What is sampling?
It is about identifying a subset of a population that can be used to represent the entire group as a whole.
The 3 Sampling Techniques are -
- Random Sampling
- Opportunity Sampling
- Volunteer Sampling
A sample of P’s is produced by using a random technique so every member of the target population has an equal chance of being selected.
+ Representative and unbiased because it is an equal chance method.
+ The R has no influence/control over who gets picked.
- May end up with a biased sample (e.g. more boys than girls as the sample is too small).
- Not everybody may be able to take part so the random may not be as random as you would have liked it to be.
- Time consuming and difficult to do if target population is big.
Uses people from target population available at the time.
+ Simple and doesn’t have to be planned.
+ Cheap and not time-consuming.
- Biased as the sample is drawn from a small part of the target population may not include certain types of people.
- Not representative as only restricted to people who are available at that time.
R places an advert, P’s respond to advert and volunteer to take part by contacting the R.
+ Very little time and effort required from R.
+ Access to a variety of p’s which would make the sample more representative and less bias.
- Sample is biased/unrepresentative because P’s who volunteer are likely to be highly motivates and/or have extra time.
Data which includes numbers and statistics.There are 4 types
1) Nominal: Data which is in categories.
2) Ordinal: Data which is ordered in some way e.g. list in order of liking football teams.
3) Interval: Data is measured using units of equal intervals e.g. counting correct answers.
4) Ratio: Here is a true zero point as in most measures of physical quantities.
+ Easier to analyse because it quantifiable and can be summarised easily.
+ For many R’s this approach to investigating behaviour is the right one as it is regarded as the most scientific and limits the amount of interpretation and opinion and is therefore more objective.
+ Can produce neat conclusions as numerical data reduces the variety of possibilities.
- Oversimplifies reality and human experience (statistically significant but humanly insignificant).
Research techniques which produce this data: Structured observations, case studies, content analysis questionnaires/ interviews (closed q's) and experiments.
Quantitative data Analysis
Quantative data Analysis: Any means of representing trends from numerical data. It can be analysed in 3 different ways:
Descriptive statistics: Allow us to reduce the data into a few numbers so others will not have to spend time reading the raw data trying to understand the results. They can’t do everything they do not tell us what you did or whether findings are reliable the results or type or size of relationship is not explained other.
Examples are -
Measures of central tendency: descriptive statistic which provides info about a ‘typical’ response for a data set (averages).

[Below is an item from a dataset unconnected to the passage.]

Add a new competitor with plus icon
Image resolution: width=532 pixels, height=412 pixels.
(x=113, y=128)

Measures of dispersion: A descriptive statistic that provides information about how spread-out/dispersed a set of data is.
Visual display: i.e. graphs which provide a way of ‘eyeballing’ your data and seeing findings at a glance
Measures of Central Tendency - Median
Median: The middle value in an ordered set of numbers.

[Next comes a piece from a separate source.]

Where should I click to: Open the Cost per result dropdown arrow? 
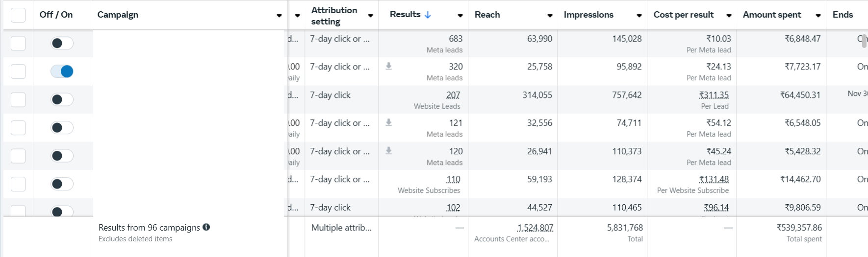click(729, 16)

+ Less affected than the mean by extreme scores.
- Not as sensitive as the mean as not all values are reflected.
- Can be unrepresentative in a small set of scores or widely varying scores /doesn’t represent all scores.
Measures of Central Tendency - Mean
Mean: Arithmetic average of a group of scores, calculated by adding up all numbers and dividing by the number of numbers.
+ Most representative/powerful measure since it analyses all the data in its calculation.
- Can be misrepresentative if there are any extreme values (so good to use a measure of dispertion)
- May not make sense in the context of the set of numbers e.g. 2.4 children.
- Cannot be used with nominal data.
Measures of Central Tendency - Mode
Mode: most common number –> if 2 modes=bimodal and more that 2 modes=multimodal.
+ Useful when data is in categories i.e. nominal categories.
+ Easy to calculate.
+ Unaffected by occasional extreme scores.
- Not useful of describing data when there are several modes.
- Doesn’t take into account every score.
- Not useful for small data sets.
- Does not always provide a typical score e.g. a small set of numbers when the most frequent number occurs at either end of a set of scores and is far from the central score.
- Sometimes no mode so it’s best used when there are lots of no’s in the sets of data and there’s likely to be lots of tied scores.